**TASK TO COMPLETE:** Which lines of the records below contain the word "navigation"? Report each of them in full.

-- EXCERPTED RECORDS follows --

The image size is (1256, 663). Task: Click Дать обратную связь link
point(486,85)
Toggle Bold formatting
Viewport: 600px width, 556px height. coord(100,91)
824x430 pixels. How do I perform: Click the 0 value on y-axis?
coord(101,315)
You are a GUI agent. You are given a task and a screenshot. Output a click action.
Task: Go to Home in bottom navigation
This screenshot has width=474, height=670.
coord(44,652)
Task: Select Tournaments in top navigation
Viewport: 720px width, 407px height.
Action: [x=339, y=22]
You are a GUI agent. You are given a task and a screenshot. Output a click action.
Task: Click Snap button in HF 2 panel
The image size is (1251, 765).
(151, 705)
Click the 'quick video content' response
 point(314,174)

-- EXCERPTED RECORDS concluded --
-- EXCERPTED RECORDS follows --

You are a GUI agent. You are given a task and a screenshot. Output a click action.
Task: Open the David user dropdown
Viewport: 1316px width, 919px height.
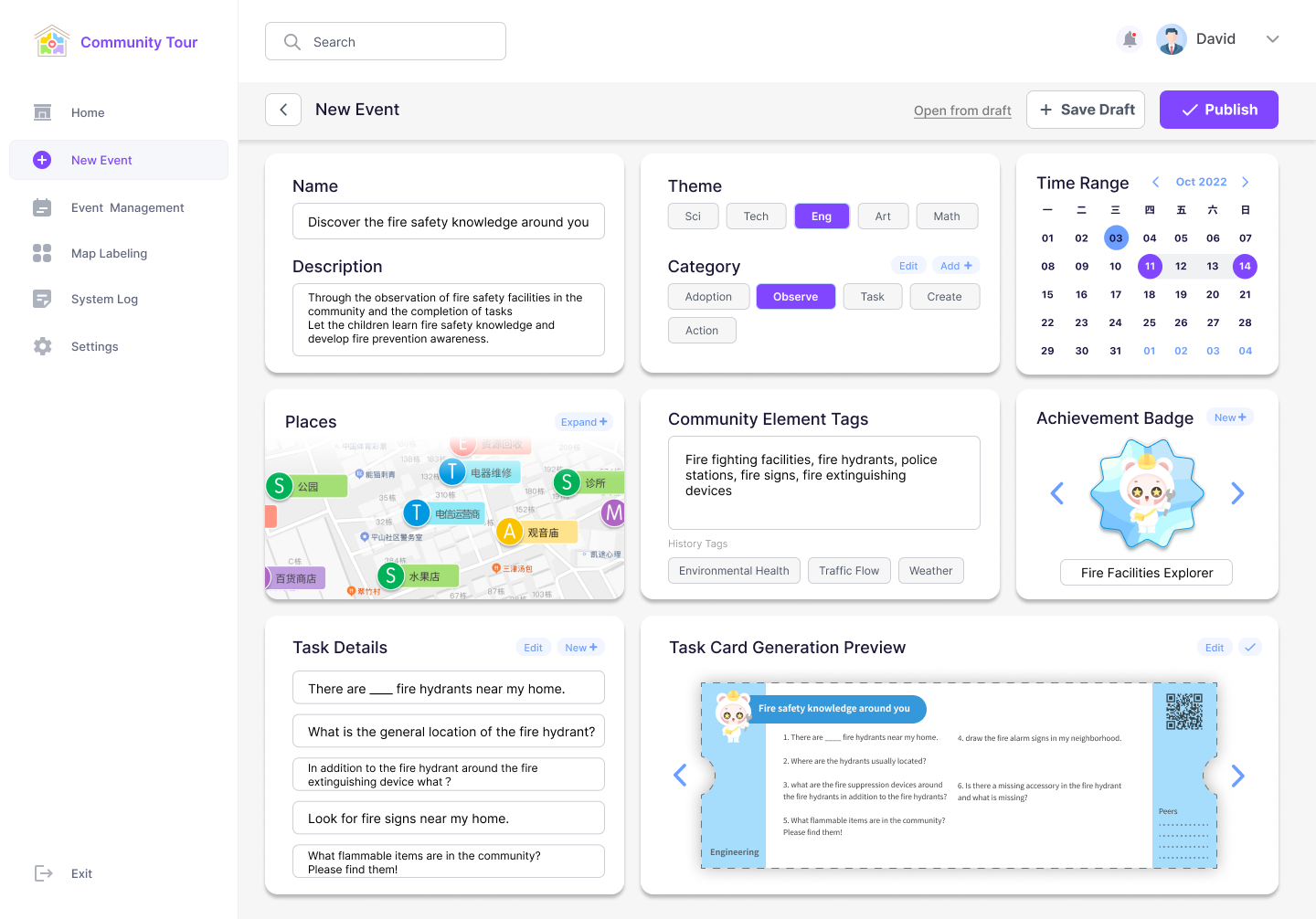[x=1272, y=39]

-- EXCERPTED RECORDS concluded --

**EXPECTED ANSWER:**
Task: Go to Home in bottom navigation
Task: Select Tournaments in top navigation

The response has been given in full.